Besides, if we go by "the law" then we already have a court case where training an AI model is protected by fair use. But obviously that isn't satisfying enough for people, so they keep talking about how it's stealing (refer to my first sentence).
Also, this situation is going to get funny when some country decides that AI generated content does get copyright protection.
> Oh, I do understand it - laws are contradictory and can do whatever people shout out the most that they should do (but they don't always work that way). I just think that it is extremely bad when laws work this way.
You are completely misunderstanding GP's distinction between ownership and liability.
In short, if you use someone else's car to kill someone, you are still liable for killing that person even though you don't own the car.
Do you disagree with that statement?
You can't really argue that things are in a certain way when that contradicts the way the law works, that's a recipe for disaster. The rules have been set, you can disagree with them and then you will be forced to litigate, which is both expensive and time consuming. Purposefully going against the grain is only for those with extremely deep pockets (and for lawyers...).
> Besides, if we go by "the law" then we already have a court case where training an AI model is protected by fair use.
Yes, but training an AI is a completely different thing than distributing the work product generated by that AI.
Note that I don't agree with all aspects of copyright law either, but I'll be happy to play by the rules as set today simply because I can't afford to be wrong and held liable for infringement.
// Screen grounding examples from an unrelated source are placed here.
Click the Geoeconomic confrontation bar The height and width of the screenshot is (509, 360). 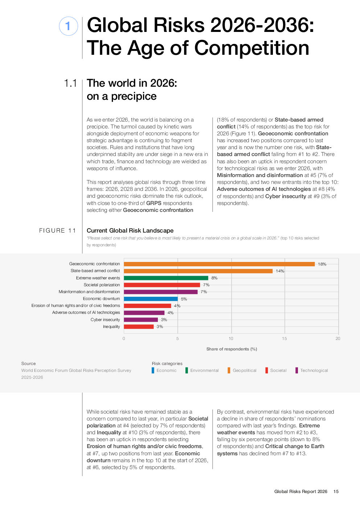point(219,264)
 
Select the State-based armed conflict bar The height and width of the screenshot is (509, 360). point(198,271)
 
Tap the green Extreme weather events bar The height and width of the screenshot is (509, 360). point(166,278)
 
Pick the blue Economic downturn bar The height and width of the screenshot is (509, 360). point(151,299)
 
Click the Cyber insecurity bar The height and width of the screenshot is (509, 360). point(141,320)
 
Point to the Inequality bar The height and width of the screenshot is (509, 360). point(139,327)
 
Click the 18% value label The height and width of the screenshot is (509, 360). point(322,264)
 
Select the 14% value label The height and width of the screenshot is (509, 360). point(280,271)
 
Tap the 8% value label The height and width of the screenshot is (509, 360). point(214,278)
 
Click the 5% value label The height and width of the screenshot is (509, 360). point(184,299)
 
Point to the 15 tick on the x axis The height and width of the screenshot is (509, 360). point(285,338)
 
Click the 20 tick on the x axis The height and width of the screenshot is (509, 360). point(338,338)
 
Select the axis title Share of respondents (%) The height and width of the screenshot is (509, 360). point(232,349)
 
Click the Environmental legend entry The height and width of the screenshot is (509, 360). point(204,370)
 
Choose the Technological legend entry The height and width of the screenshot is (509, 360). point(314,370)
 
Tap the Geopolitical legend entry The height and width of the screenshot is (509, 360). point(244,370)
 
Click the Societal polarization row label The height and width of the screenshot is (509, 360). point(102,285)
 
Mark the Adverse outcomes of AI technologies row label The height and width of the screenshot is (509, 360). point(86,312)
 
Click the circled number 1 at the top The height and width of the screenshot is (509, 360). point(68,26)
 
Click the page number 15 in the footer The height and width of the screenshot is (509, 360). point(336,492)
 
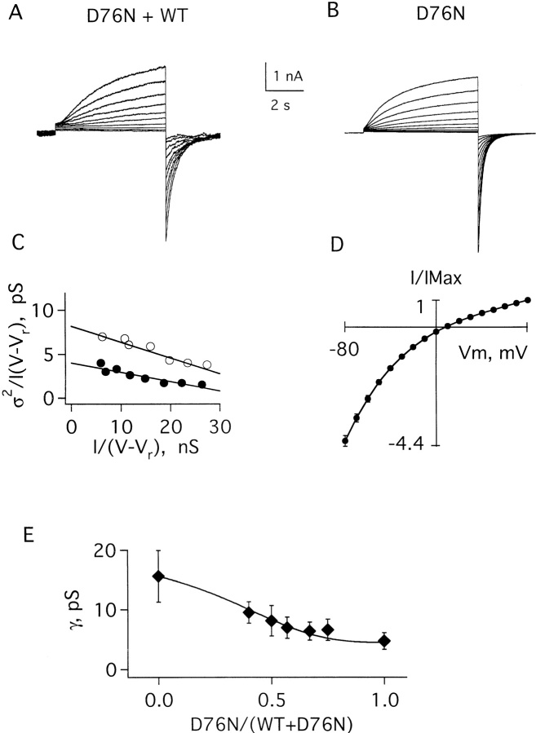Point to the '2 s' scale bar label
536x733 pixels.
(282, 104)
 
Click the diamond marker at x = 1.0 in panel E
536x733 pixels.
(384, 641)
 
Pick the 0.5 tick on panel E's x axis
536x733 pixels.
(271, 699)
For instance I strongly believe that the length of copyright is a problem (and don't get me started on patents, especially on software). I also believe that only the original author should have copyright, not the company they worked for, their heirs (see Ravel for a really nasty case) or anybody else. I believe they should not be transferable at all.
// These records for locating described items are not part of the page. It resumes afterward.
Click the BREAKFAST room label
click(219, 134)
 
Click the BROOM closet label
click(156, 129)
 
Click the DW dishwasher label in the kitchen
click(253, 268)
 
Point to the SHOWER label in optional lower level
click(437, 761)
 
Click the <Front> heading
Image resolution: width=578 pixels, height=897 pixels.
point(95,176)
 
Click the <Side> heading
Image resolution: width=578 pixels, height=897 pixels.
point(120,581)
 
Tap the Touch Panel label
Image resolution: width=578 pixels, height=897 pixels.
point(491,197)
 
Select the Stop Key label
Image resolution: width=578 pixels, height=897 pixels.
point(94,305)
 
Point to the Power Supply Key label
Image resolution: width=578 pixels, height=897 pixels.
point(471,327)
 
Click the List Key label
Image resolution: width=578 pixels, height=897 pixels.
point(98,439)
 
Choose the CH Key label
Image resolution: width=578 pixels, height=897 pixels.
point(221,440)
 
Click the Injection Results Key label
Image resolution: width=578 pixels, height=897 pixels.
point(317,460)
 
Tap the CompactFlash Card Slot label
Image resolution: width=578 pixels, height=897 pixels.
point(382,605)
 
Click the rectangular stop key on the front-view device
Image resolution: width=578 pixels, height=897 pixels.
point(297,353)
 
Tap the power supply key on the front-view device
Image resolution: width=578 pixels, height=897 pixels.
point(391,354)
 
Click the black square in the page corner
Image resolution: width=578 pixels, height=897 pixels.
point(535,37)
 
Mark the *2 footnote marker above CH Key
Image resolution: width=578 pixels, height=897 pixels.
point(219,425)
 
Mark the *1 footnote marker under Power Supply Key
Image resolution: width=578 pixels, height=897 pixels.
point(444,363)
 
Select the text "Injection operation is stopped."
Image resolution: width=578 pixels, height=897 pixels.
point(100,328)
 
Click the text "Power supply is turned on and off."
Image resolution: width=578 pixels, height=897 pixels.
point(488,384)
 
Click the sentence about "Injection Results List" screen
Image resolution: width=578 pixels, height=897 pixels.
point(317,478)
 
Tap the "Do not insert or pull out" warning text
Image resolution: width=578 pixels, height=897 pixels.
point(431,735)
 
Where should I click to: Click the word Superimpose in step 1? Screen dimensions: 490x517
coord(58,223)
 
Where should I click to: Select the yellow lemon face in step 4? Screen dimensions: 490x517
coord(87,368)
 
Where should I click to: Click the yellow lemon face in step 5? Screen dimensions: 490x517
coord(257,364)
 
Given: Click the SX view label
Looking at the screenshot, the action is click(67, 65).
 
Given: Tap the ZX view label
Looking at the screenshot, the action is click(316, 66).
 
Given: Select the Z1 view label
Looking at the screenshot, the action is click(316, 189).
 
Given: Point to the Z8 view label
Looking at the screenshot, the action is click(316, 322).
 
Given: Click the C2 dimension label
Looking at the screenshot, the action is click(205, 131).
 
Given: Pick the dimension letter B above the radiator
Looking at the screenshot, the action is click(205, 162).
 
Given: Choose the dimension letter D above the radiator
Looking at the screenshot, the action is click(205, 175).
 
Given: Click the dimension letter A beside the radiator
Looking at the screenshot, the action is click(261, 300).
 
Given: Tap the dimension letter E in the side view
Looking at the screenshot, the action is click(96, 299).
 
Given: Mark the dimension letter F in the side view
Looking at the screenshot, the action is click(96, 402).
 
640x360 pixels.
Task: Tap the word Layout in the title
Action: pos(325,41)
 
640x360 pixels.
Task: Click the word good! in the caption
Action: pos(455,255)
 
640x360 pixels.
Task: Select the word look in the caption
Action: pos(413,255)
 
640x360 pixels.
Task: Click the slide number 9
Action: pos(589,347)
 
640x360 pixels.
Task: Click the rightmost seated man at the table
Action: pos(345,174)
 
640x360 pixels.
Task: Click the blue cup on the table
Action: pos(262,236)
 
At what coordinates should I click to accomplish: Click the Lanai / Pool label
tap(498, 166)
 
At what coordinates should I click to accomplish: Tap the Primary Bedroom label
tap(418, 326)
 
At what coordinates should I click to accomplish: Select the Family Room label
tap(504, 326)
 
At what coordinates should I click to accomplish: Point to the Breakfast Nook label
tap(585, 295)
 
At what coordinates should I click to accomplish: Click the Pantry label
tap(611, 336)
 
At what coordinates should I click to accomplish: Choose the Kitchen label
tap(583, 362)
But because I'm a nobody and not wealthy enough to challenge the likes of Disney in court I play by the rules.
As for 'this situation is going to get funny when some country decides that AI generated content does get copyright protection':
Copyright is one of the most harmonized legislative constructs in the world. Almost every country has adopted it, often without meaningful change. In practice US courts are obviously a very important driver behind changes in copyright law. But in general these changes tend to lean towards more protection for copyright owners, not less. So far the Trump admin has not touched copyright law in their usual heavy handed manner. I'm not sure if this is by design or by accident but maybe there are lines that even they can not easily cross without massive consequences.
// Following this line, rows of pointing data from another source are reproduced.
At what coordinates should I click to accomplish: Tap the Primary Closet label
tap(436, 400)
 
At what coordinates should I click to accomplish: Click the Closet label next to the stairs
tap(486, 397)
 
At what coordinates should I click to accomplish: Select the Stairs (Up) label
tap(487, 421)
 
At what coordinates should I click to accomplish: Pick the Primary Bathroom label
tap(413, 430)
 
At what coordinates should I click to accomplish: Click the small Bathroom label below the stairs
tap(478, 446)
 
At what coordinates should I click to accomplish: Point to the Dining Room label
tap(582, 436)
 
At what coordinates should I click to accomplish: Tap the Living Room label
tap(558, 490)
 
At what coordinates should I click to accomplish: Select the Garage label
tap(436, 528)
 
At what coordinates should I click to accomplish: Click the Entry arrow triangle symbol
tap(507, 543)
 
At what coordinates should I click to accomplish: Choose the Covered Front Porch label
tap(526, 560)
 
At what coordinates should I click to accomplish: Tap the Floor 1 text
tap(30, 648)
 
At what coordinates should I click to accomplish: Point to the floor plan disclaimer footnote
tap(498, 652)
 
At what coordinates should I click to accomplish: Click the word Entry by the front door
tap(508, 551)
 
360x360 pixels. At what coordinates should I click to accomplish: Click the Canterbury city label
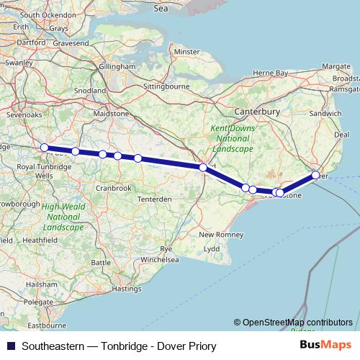pos(257,112)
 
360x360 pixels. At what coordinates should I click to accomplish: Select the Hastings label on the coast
pos(127,289)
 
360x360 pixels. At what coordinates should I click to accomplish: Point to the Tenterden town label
pos(155,199)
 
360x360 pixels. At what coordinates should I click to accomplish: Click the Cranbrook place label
pos(113,188)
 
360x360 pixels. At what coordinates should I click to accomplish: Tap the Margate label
pos(336,66)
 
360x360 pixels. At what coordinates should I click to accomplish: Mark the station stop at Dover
pos(315,175)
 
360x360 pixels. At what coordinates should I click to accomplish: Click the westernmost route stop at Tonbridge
pos(45,148)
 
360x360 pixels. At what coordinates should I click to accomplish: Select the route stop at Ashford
pos(203,168)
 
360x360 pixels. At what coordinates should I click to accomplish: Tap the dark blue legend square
pos(11,346)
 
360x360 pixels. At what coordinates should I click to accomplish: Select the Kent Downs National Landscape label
pos(231,138)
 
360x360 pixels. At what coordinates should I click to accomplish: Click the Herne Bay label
pos(270,73)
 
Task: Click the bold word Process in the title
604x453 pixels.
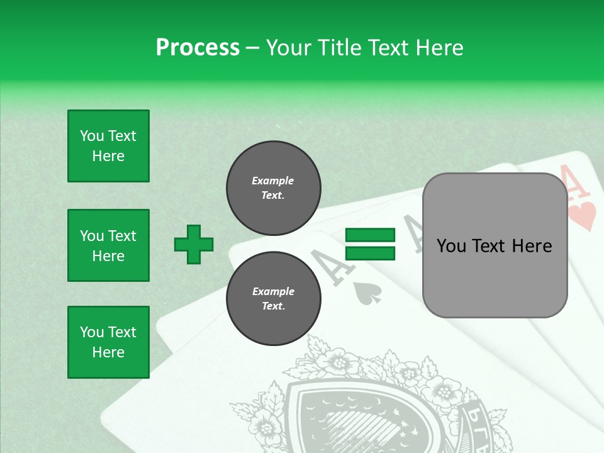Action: click(x=198, y=47)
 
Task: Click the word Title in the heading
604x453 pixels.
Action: click(x=340, y=47)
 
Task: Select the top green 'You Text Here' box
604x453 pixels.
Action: click(x=108, y=146)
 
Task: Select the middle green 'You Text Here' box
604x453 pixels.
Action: click(x=108, y=245)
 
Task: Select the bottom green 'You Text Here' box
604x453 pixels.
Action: click(x=108, y=342)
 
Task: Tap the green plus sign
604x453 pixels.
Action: click(x=194, y=244)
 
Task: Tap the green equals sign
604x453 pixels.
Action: click(x=370, y=244)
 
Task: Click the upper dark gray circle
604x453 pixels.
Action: click(x=273, y=188)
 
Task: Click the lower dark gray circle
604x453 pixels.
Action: click(x=273, y=299)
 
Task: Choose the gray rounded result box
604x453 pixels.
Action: click(x=495, y=245)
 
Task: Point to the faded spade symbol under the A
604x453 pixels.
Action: click(x=364, y=293)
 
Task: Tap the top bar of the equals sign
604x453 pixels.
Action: click(x=370, y=235)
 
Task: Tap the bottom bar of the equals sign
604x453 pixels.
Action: click(x=370, y=253)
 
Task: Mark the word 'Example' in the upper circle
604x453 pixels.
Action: click(x=272, y=181)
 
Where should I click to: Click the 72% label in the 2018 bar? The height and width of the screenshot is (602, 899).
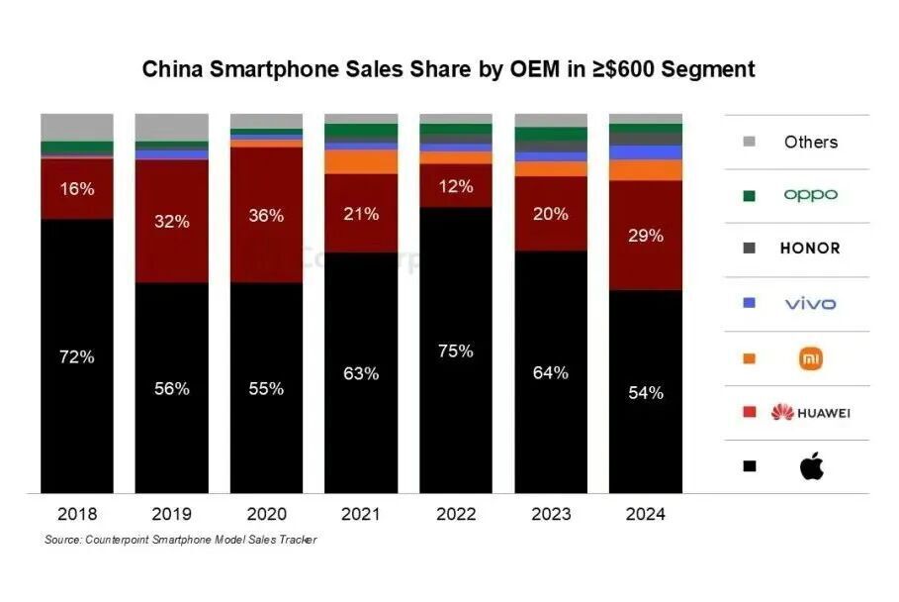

Some parties in the AI/Copyright debate are talking about two sides of their mouth, for instance, Microsoft is heavily relying on being able to infringe on copyright at will but at the same time they are jealously guarding their own code. Such hypocrisy is going to be the main wedge that those in favor of strong copyright are going to use to reduce the chances that AI work product deserves copyright, after all, if it is original and not transformative then Microsoft could (and should!) train their AI on their own confidential code. But they're not doing that, maybe they know something you and I do not...
If you hold an illegal party on public land, you would still be liable, even though you did not own the land.
But that's not at all a comparable situation though, because it is your party. It doesn't matter where it is, we assign "ownership" of the party to you. Even the language we use explicitly states that. In the case of copyright, we explicitly states (by the copyright office), that you are not the author of an AI generated work.
Same point goes to if an animal takes a picture.
In some places simply not keeping the public street in front of property ice-free can incur liability, even when you are not actually there when it snows. There are so many such examples I'm kind of surprised to see this kind of confused argument made here.